— Start RECORDS SUPPLIED —

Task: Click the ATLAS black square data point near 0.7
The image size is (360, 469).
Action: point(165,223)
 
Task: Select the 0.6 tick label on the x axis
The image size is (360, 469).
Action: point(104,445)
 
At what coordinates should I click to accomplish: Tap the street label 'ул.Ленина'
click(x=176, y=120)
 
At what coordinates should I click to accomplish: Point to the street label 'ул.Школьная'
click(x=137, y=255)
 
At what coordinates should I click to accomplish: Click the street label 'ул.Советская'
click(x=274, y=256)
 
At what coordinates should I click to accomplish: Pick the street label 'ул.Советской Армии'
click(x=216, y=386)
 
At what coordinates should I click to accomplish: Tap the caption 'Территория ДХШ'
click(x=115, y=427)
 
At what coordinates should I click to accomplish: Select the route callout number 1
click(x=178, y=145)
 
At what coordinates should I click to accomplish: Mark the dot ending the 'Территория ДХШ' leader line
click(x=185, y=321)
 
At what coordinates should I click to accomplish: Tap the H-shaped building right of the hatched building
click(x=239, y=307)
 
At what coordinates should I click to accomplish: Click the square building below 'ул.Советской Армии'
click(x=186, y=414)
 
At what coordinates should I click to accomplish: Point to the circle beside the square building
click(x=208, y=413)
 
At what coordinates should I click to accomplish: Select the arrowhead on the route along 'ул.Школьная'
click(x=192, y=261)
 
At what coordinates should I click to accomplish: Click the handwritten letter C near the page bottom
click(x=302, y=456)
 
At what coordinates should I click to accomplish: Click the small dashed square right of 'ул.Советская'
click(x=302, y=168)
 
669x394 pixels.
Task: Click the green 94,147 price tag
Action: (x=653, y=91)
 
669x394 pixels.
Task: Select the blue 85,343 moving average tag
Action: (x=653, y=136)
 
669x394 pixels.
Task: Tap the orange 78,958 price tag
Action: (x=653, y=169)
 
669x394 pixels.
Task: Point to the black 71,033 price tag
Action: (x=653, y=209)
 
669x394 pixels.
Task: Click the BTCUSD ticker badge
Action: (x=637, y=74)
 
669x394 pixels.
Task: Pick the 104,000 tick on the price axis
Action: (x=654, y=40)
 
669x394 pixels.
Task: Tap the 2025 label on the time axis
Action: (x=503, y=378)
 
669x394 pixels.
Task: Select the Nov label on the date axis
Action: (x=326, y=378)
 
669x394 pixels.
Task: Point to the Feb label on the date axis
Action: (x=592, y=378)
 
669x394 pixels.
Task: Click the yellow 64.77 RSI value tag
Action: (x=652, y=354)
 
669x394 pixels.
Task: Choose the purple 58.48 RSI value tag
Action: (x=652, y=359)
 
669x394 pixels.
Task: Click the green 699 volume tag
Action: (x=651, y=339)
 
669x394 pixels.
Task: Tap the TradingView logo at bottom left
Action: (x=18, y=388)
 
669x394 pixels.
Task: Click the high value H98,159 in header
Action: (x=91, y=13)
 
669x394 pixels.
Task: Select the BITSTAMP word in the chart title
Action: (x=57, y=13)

— End RECORDS SUPPLIED —

Rewrite every line of the data in full, from its start through the line containing "click(x=137, y=255)". Shift each answer coordinate by adding 80 to it, and keep all other numbers as they are.

Task: Click the ATLAS black square data point near 0.7
The image size is (360, 469).
Action: point(245,303)
 
Task: Select the 0.6 tick label on the x axis
The image size is (360, 469).
Action: point(184,525)
 
At what coordinates should I click to accomplish: Tap the street label 'ул.Ленина'
click(x=256, y=200)
 
At what coordinates should I click to accomplish: Point to the street label 'ул.Школьная'
click(x=217, y=335)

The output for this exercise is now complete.